Records from a dataset
* * * * * * *

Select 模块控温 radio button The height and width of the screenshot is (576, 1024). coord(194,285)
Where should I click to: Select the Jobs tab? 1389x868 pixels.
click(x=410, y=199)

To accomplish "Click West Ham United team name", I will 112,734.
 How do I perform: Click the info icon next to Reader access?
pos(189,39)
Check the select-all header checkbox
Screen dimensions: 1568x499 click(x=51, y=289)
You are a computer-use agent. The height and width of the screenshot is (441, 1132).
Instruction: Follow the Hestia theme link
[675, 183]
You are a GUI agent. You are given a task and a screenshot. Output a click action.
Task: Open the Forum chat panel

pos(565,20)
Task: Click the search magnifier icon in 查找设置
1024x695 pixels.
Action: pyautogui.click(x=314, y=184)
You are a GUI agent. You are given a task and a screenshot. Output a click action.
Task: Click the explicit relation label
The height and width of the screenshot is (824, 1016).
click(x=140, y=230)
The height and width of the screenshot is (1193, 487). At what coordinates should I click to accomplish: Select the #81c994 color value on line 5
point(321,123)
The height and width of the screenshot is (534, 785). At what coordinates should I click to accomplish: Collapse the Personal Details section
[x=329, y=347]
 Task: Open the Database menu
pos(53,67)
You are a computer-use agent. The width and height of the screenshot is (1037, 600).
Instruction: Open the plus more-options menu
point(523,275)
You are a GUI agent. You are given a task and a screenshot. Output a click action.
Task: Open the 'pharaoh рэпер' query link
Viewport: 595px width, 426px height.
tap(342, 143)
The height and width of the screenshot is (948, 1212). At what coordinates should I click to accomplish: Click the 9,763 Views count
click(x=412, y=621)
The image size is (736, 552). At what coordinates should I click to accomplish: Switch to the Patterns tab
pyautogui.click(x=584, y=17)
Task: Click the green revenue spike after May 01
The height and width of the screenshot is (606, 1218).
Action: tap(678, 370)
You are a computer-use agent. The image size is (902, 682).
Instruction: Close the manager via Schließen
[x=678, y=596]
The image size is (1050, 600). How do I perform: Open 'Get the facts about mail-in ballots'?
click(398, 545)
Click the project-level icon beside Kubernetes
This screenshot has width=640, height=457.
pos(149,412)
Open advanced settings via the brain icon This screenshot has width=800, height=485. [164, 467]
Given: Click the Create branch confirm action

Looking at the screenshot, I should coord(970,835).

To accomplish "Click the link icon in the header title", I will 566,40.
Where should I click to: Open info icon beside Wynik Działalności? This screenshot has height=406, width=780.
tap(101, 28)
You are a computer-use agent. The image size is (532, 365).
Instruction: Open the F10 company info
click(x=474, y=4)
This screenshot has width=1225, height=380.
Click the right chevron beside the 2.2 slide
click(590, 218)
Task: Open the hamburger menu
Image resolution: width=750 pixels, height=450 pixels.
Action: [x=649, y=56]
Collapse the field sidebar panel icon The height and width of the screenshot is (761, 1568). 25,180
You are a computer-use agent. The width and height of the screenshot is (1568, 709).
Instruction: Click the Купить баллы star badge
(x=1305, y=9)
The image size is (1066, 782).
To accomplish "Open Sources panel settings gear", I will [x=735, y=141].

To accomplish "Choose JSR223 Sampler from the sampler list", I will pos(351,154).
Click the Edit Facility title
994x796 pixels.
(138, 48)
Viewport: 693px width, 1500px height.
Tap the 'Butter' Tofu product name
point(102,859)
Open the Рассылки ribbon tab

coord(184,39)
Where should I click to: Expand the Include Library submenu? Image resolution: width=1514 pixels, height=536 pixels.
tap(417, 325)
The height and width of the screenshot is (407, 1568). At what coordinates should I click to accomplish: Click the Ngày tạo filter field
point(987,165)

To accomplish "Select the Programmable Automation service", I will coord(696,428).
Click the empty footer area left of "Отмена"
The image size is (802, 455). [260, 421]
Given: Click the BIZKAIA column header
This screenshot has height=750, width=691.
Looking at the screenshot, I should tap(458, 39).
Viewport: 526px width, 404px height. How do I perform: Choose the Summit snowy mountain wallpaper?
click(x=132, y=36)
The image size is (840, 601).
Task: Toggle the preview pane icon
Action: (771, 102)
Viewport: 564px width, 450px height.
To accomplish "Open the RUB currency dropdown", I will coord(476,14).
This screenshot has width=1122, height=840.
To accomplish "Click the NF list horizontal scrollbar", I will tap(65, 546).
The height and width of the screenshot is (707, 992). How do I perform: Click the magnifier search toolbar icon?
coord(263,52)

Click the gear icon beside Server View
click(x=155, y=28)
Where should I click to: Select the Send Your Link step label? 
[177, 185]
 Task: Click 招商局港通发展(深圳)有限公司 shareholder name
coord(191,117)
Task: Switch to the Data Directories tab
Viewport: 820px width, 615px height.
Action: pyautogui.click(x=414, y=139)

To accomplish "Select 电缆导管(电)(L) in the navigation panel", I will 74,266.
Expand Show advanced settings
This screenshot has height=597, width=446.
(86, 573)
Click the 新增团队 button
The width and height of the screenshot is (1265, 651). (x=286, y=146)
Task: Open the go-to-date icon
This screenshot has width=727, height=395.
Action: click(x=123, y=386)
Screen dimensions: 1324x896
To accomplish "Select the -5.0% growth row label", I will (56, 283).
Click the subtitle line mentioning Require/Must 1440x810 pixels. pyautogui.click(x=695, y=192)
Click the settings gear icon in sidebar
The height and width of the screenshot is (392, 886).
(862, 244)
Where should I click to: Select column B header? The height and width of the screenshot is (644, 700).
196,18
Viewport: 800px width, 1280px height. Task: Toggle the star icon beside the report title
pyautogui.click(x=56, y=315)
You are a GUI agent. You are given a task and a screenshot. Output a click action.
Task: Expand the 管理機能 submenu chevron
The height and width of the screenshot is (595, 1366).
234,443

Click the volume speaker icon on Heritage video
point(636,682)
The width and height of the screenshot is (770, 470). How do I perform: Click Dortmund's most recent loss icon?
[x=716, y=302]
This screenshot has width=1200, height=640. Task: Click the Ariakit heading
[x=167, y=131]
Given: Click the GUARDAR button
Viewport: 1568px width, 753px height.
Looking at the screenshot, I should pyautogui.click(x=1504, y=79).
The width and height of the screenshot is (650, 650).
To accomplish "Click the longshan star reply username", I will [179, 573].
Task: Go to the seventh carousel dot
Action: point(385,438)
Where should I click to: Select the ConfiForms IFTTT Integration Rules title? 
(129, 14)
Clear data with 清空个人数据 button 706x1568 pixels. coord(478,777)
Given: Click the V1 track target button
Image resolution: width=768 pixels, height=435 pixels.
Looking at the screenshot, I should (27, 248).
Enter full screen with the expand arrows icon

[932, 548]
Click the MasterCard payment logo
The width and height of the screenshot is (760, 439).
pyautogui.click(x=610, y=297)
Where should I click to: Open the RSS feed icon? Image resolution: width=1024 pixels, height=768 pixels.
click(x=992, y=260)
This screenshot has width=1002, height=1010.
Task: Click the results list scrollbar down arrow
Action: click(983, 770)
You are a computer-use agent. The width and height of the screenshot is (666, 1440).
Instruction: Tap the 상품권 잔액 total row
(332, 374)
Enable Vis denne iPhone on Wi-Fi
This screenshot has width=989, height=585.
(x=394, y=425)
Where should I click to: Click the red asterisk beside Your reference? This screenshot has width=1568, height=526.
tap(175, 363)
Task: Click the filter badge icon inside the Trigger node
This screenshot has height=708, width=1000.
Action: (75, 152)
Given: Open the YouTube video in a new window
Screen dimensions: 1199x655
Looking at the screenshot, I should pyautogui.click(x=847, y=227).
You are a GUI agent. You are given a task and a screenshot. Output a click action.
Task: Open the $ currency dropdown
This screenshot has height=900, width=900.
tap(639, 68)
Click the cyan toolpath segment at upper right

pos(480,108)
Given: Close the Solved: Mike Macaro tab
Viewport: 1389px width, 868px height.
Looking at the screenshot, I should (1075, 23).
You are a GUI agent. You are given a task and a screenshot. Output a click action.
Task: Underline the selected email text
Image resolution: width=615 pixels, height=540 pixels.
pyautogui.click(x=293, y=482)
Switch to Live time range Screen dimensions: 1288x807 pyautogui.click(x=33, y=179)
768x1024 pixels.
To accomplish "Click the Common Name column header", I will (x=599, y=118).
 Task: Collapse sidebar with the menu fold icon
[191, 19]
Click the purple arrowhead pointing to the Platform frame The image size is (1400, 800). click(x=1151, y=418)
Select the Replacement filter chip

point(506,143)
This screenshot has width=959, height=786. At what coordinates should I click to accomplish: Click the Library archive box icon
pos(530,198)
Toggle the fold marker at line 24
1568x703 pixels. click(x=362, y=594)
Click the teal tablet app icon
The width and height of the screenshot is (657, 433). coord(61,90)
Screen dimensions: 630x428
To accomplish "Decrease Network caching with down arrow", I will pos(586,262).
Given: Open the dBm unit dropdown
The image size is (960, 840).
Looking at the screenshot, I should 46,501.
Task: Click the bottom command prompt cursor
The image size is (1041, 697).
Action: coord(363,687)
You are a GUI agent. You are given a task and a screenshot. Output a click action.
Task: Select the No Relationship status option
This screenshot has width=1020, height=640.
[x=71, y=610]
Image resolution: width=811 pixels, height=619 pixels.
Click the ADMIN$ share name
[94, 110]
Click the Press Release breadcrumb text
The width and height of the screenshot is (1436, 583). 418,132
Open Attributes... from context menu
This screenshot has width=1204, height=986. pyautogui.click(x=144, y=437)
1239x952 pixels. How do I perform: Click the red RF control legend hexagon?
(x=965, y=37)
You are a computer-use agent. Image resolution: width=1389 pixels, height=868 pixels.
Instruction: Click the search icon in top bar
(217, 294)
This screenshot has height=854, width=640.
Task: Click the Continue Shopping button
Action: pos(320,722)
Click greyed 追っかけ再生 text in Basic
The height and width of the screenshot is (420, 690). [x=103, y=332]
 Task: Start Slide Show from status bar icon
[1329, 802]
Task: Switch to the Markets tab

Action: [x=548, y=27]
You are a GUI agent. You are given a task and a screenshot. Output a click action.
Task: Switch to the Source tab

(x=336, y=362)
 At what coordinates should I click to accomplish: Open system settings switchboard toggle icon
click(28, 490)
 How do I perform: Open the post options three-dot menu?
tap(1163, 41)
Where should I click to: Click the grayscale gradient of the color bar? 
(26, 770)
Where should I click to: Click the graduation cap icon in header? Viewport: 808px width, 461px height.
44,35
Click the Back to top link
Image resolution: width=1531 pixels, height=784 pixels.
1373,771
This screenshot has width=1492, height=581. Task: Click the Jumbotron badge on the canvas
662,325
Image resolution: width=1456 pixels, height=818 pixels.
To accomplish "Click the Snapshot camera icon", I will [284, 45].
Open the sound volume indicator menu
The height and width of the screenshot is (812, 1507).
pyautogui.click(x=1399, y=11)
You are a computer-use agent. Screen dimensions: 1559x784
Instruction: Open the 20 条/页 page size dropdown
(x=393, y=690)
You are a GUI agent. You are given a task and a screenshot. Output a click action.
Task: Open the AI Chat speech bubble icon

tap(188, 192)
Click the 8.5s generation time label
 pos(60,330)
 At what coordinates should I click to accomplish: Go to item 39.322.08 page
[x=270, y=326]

* * * * * * *

For the word "currency", return every line of the records that holds it.

To accomplish "Open the RUB currency dropdown", I will coord(476,14).
Task: Open the $ currency dropdown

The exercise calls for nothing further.